Wednesday, July 4, 2007

Candle Burn in Micro Gravity?

Unexpected spiral-shaped flames on Earth. By studying these peculiar flames, researchers hope to mitigate fire hazards on spacecraft and gain new insights about complex systems in nature.

The forms of flames on Earth are familiar to everyone. We all know what a burning match, candle, fireplace or blowtorch look like -- or a burning building, or rocket ignition blast. The presence of gravity and the effects of air or gas movement, plus the type of fuel and oxidant, determine everything from a flame's shape and temperature to burn rate, burn pattern, soot production and deposition and how fast it will or won't be extinguished.

"But in the microgravity of space, we are not dealing with just another old familiar flame," says Dr. Vedha Nayagam of NASA's National Center for Microgravity Research on Fluids and Combustion at the Glenn Research Center (GRC) in Cleveland, OH, where the nature of combustion in space is being studied intently by teams of scientists.

Above
: On Earth, gravity-driven buoyant convection causes a candle flame to be teardrop-shaped (A) and carries soot to the flame's tip, making it yellow.

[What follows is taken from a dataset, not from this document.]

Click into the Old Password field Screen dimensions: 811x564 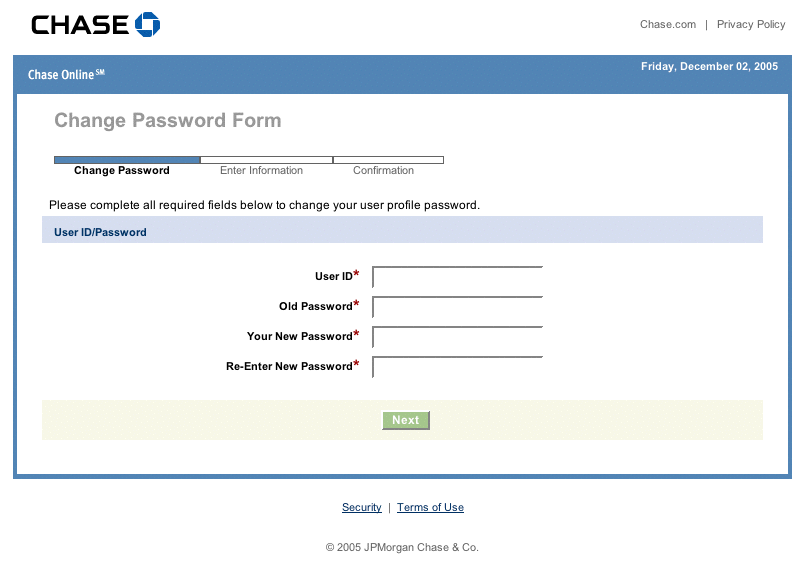point(458,307)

In microgravity, where convective flows are absent, the flame is spherical, soot-free, and blue (B).


"The tall spear-shaped flame on a candle, or the "roaring hearth" look of bonfire-type flames, or the forced-air look of a rocket or furnace flame are very different indeed in the absence of gravity," Dr. Nayagam states. "Soot production, burning rates, completeness of combustion, exhaust products and other characteristics all change radically in space.

"The absence of gravity's effects on convection aboard the Space Shuttle, a space station or other space vehicle makes flames behave in ways that can be either beneficial -- as a test bed for research -- or very dangerous in the case of a fire in materials, chemicals or electrical devices. It is vital to know what makes flames start and stop in low gravity, and how flames behave while burning. The safety of NASA's space crews and vehicles can depend on our knowledge of combustion in space."

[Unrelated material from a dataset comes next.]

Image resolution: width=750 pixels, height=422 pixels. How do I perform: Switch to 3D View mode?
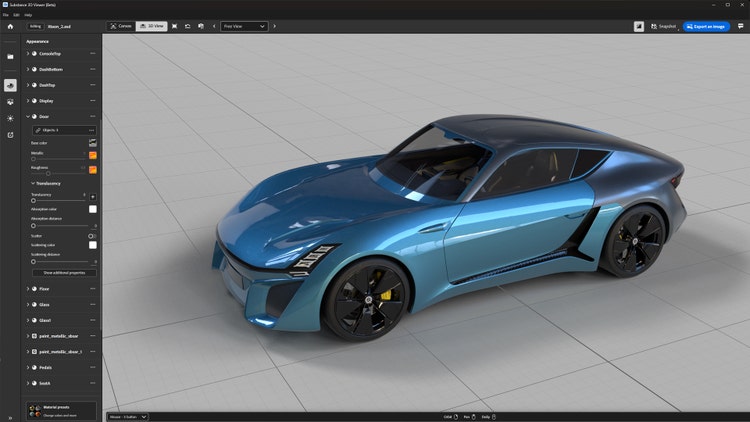tap(151, 26)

Watching the Flame Go 'Round

Recently, Dr. Nayagam and Dr. Forman Williams of the University of California at San Diego, a co-investigator in NASA/GRC's microgravity combustion science program, came upon some startling discoveries about flames on Earth that could help scientists understand how flames behave in microgravity.

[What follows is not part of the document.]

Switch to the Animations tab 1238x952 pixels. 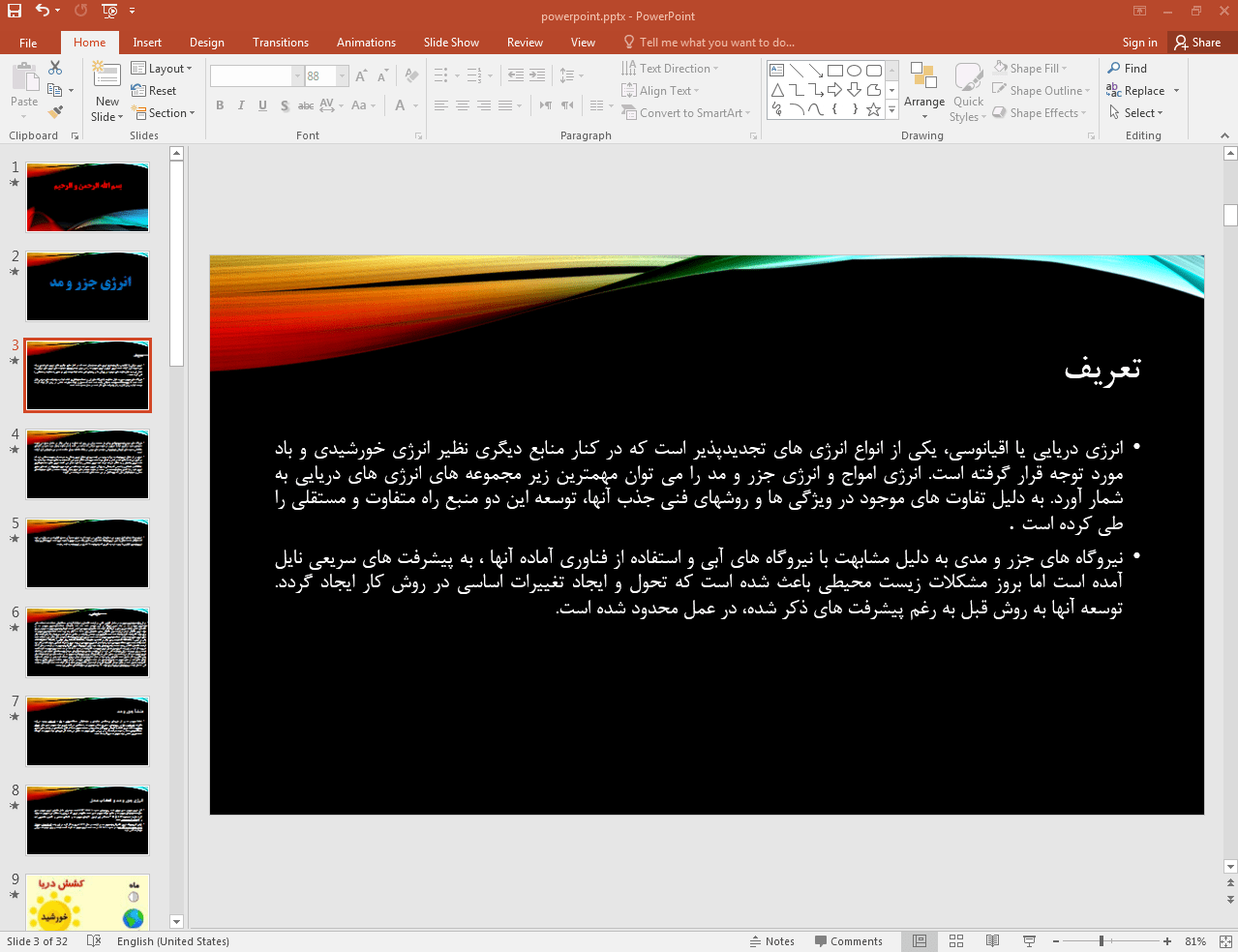(x=366, y=43)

Nayagam and Williams ignited a plastic disk a little bigger than a CD
with a blowtorch and then spun it slowly (2 to 20 revolutions per second) in still air. They expected to see flames burning as a horizontal disk. Instead, the flame burned in a flat spiral pattern, with the spiral moving in the direction opposite to the disk's spin. As the flames lessened their tips exhibited a strange meandering motion from side to side.

Right: Flames on top of a disk slowly spinning in a clockwise direction burn in a spiral headed counterclockwise. Vedha Nayagam and Forman Williams are studying this phenomenon, which occurs both on Earth and in microgravity, in the hopes of fully explaining the pattern with basic physics principles.

Starting a fire at the center of a still disk is like dropping a stone in a quiet pond, says Nayagam. It produces a flame front that moves outward in a circle, fading as the fuel (the disk) is consumed. If you spin the disk, then the circular disk flames become spiral flames under some conditions.

"Under slow spin conditions ... just before circular flames extinguish, [the flames] break symmetry -- and spirals appear in the center hole of the flames and propagate outwards in a spiral instead of in a circular wave front," he explained.

"Spiral burning could be common in the slow, swirling flows that we can establish in a microgravity environment -- but these results were very unexpected in normal Earth gravity," added Dr. Williams. "We plan to explore further what causes the spiral flame pattern, and what causes the tips to follow a [chaotic] meandering path."

Left : At NASA's Johnson Space Center, there is a microgravity research aircraft used to fly parabolas to investigate the effects of "zero" gravity. The KC-135, typically used by the USAF for aerial refueling, is the military version of the venerable Boeing 707airliner.

Nayagam says it's an advantage to be able to generate these flames in the lab under normal gravity, where it is easier and less expensive to study them than on the Space Shuttle. The investigators plan to conduct further tests with spiral flames on board the Johnson Space Flight Center's KC-135, which can create brief microgravity conditions in parabolic flight.

Why Set A Spinning Disk On Fire?

"We need to discover how and why flames propagate in microgravity, and under what conditions flame propagation changes. Hopefully the studies will also explain turbulent combustion, as the swirling flow is vital to understanding the phenomenon called fire whorl," says Dr. Nayagam.

"Understanding these surprising phenomenon may enable scientists to predict flame extinction and to help mitigate fire risks on Earth and in microgravity," states Dr. Nayagam. "The initial and on-going basic reason for NASA's combustion studies is to learn about spacecraft fire safety. We need to answer questions such as: what is the worst condition for fire in a microgravity environment, and under what conditions a fire will increase its burn rate or be extinguished. Our goals include learning under what conditions materials in a spacecraft will or won't support fire."

"The bottom line," Dr. Nayagam says, "is that this simple system of flames on a spinning disk under variable controlled conditions illustrates more complex systems on Earth, in spacecraft, and in the human body."